[Collected data entries]

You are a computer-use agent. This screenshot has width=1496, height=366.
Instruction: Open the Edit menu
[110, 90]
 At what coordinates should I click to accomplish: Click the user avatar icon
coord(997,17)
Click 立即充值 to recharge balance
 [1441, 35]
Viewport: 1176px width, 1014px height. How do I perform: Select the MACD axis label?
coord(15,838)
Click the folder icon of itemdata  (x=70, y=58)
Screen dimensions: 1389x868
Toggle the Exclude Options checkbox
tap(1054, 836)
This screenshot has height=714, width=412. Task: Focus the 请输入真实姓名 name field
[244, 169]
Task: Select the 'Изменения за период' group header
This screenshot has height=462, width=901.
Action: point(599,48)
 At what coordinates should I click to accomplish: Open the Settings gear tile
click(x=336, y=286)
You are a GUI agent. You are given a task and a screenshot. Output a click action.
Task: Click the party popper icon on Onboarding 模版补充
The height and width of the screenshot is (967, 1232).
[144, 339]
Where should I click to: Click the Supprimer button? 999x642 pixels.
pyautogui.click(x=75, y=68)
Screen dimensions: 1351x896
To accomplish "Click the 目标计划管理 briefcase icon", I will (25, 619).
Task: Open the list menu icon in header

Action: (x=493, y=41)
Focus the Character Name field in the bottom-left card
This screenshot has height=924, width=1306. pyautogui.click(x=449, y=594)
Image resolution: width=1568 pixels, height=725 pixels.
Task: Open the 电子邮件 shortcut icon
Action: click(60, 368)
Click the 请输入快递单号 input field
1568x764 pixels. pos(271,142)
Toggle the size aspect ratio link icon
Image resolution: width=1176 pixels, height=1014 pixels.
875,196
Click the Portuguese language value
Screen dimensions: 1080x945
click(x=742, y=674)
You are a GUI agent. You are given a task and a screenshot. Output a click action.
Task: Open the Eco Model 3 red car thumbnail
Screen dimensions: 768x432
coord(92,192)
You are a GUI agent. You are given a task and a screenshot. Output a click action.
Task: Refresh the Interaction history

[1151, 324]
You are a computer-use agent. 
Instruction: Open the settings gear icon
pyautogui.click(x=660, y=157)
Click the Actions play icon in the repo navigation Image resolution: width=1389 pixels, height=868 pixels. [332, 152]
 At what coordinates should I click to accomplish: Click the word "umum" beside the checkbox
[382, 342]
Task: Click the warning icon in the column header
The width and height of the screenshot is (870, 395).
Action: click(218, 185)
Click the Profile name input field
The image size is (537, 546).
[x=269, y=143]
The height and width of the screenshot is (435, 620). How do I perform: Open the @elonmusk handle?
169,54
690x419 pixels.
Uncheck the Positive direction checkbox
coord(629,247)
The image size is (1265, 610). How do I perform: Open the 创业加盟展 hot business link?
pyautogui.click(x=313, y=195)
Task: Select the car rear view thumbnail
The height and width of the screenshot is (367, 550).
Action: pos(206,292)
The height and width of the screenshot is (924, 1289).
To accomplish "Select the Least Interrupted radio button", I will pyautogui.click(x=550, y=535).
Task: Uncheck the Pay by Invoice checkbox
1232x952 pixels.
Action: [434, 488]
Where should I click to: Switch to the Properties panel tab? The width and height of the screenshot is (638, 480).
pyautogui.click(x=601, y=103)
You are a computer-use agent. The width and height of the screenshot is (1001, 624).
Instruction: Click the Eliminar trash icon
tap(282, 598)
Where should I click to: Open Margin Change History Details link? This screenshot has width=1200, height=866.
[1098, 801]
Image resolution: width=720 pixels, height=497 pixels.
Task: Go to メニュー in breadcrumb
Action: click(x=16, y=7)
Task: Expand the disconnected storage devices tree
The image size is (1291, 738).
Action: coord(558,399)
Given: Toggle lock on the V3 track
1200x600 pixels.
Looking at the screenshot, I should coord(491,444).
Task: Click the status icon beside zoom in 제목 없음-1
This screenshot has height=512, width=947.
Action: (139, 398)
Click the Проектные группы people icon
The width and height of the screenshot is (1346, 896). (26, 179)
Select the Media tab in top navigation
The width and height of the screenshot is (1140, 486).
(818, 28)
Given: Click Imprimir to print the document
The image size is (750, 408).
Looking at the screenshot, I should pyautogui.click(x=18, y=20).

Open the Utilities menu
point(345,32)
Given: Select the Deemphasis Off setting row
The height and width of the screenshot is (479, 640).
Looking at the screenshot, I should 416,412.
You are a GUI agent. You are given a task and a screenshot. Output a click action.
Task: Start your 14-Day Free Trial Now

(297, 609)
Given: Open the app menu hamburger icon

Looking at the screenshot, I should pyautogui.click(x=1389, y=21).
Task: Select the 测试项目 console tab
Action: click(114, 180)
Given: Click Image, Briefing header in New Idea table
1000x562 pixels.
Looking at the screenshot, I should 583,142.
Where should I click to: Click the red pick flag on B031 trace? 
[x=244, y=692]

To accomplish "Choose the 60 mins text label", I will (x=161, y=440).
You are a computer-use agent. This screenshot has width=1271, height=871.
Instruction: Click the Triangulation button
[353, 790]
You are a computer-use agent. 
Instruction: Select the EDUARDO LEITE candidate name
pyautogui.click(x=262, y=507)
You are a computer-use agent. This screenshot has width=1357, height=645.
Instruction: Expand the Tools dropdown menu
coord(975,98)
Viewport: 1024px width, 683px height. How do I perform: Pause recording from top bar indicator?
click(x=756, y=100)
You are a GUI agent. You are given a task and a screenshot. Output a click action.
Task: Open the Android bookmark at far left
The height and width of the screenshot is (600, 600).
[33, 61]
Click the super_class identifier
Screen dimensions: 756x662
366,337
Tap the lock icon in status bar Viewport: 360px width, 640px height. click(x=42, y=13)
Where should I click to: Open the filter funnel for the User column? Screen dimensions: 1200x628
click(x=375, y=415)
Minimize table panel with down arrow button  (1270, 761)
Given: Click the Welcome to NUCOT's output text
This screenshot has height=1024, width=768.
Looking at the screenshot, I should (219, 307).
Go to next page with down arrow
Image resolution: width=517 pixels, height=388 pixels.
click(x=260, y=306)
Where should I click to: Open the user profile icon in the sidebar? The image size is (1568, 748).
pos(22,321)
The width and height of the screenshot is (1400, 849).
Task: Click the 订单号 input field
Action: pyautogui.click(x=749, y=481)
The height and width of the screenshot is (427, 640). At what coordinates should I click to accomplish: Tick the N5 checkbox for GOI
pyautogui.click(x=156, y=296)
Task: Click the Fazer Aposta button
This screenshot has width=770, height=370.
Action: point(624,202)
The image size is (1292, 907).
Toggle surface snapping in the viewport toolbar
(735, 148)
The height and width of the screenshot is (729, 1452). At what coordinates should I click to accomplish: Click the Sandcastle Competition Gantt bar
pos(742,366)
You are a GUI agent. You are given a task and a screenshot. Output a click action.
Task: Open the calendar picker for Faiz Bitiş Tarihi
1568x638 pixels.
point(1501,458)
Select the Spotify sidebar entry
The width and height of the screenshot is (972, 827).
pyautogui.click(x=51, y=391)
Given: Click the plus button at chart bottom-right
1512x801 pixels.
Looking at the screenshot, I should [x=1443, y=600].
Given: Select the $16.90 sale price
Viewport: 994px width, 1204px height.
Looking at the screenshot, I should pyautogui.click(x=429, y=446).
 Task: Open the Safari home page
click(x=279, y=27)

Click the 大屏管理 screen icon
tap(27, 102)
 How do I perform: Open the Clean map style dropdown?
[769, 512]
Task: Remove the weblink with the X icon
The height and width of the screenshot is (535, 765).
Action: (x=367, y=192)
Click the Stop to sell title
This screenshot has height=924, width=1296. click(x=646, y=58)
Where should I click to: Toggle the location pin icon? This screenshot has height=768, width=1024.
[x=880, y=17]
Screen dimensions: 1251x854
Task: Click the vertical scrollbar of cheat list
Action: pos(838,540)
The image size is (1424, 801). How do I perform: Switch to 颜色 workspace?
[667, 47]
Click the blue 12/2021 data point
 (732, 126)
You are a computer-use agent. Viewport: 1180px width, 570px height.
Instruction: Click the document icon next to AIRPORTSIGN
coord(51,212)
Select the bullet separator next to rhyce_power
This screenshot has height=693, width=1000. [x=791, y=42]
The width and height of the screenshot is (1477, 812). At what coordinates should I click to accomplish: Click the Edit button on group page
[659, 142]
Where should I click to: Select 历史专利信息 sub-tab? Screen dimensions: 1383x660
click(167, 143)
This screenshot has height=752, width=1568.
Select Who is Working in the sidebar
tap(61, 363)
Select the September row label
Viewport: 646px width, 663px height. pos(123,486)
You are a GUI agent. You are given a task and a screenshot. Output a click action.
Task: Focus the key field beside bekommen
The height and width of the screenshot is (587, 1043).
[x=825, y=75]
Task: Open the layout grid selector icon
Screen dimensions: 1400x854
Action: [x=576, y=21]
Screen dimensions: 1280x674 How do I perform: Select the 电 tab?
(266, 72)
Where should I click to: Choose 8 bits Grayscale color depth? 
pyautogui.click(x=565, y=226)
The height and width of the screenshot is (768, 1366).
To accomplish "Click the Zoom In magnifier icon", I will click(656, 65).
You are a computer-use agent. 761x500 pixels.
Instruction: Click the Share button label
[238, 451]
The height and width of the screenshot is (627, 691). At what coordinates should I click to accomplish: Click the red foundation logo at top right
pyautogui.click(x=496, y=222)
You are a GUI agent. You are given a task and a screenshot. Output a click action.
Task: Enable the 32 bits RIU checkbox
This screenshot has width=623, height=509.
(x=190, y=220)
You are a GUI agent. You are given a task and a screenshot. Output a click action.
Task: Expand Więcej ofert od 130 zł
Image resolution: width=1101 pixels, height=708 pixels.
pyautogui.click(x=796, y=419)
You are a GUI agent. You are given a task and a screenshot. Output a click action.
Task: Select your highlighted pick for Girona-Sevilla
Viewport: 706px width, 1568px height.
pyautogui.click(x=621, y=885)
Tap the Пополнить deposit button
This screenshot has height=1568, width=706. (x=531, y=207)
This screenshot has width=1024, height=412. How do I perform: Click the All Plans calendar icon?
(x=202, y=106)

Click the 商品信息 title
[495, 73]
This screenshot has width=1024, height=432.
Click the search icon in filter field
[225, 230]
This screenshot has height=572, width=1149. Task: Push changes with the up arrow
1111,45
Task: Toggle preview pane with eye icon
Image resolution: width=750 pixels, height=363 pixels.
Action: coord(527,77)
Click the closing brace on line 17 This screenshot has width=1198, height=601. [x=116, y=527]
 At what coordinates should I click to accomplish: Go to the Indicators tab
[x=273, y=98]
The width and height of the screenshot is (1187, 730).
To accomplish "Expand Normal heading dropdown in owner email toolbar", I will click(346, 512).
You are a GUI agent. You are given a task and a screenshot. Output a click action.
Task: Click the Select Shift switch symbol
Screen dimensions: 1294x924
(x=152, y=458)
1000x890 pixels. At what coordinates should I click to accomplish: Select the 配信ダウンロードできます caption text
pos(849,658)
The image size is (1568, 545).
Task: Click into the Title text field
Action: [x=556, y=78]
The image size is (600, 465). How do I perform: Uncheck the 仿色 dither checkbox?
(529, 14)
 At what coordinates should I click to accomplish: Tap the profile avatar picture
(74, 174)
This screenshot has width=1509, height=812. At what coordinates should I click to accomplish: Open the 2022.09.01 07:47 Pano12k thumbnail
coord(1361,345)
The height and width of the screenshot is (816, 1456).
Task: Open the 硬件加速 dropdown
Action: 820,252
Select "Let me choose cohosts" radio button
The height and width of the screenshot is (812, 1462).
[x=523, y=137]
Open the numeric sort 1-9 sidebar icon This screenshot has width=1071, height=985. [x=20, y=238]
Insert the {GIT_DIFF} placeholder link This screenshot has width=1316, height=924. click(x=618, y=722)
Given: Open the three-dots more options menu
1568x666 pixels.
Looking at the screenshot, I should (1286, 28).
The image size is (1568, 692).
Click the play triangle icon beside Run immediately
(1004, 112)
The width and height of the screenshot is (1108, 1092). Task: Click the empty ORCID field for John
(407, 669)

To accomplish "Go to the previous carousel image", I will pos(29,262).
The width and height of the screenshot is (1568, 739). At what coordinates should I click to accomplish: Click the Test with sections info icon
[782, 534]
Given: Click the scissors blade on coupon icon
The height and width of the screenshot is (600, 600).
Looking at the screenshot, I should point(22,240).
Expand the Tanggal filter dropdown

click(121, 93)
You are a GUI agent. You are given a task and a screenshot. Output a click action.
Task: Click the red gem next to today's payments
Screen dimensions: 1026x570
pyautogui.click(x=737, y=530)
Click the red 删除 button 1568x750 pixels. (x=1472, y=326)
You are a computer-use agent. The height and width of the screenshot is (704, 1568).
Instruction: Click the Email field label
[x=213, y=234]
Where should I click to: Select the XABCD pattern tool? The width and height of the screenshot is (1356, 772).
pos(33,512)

- _What you need to do_: Collect the lines of the data that carry the word "table".

- _Solution for this task_:
Given: Click Image, Briefing header in New Idea table
Minimize table panel with down arrow button  (1270, 761)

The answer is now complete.